Les, I respect your knowledge on the subject, and the endless bike infrastructure you advocate on your blog. But I gotta say, get off the bitch train, man!
While I agree those you call “sport” cyclists, and I, will continue to use PCH and revel in the congestion– because the more congestion the slower motorists must go– a city can reasonably try to accommodate a broader spectrum of cycling behavior by various means. If you’ve gone to Long Beach you seen various infrastructure that attempts to do that. Inviting naive foreign, pannier laden tourists to take a scenic lower traffic route would not be evil. It wouldn’t help many would-be Laguna bicyclists, but it wouldn’t hurt, either.
Ultimately sharrows and Bikes May Use Full Lane signs on PCH both ways will be the answer. Local business owners will have to grow up and live with that. Meanwhile, it’s a political process: consider you’re Here and you want to get There. Keep pressing for There and you will get There.
Having served on Complete Streets for several years, first with Les Milkosy and Michael Hoag, more recently with Chris Prelitz and Billy Fried, I have seen many “sides” to arguments both for and against bicycle paths, and safe routes through Laguna Beach for bicyclists. I agree with Billy Fried that “good intentions addled with hostility” subvert the efforts of Complete Streets. The interests of residents and businesses in our community have been considered, and the city is moving forward, one small step at a time, to make the improvements we have sought. Change isn’t happening overnight, but we are moving forward.

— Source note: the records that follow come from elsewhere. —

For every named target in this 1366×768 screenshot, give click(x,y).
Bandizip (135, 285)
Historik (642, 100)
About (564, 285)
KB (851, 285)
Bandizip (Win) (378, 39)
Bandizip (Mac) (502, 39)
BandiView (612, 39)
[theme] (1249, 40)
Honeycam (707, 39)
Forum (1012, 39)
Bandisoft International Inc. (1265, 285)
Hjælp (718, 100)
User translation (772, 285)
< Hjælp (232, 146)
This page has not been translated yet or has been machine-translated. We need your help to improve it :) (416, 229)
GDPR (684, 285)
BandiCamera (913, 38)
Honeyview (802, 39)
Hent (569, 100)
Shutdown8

The plans to make a safe trail from Top-of-the-World through Moulton Meadows to Arch Beach Heights was also criticized by Mr. Milkosy, but there are concerns he ignored when criticizing the plans for the trail. The new trail crosses private property, and the owners of that property must give written consent before construction and final plans can begin. The concerns of the Summet du Monde people have been addressed (which I find rather ironic since the property involved is not theirs anyway, and they don’t need the trail because they have their own private road.)
“You catch more flies with honey than buttermilk”, so let’s encourage rather than criticize the efforts of Complete Streets and the City of Laguna Beach to make our streets safe for bicyclists, walkers, and hikers.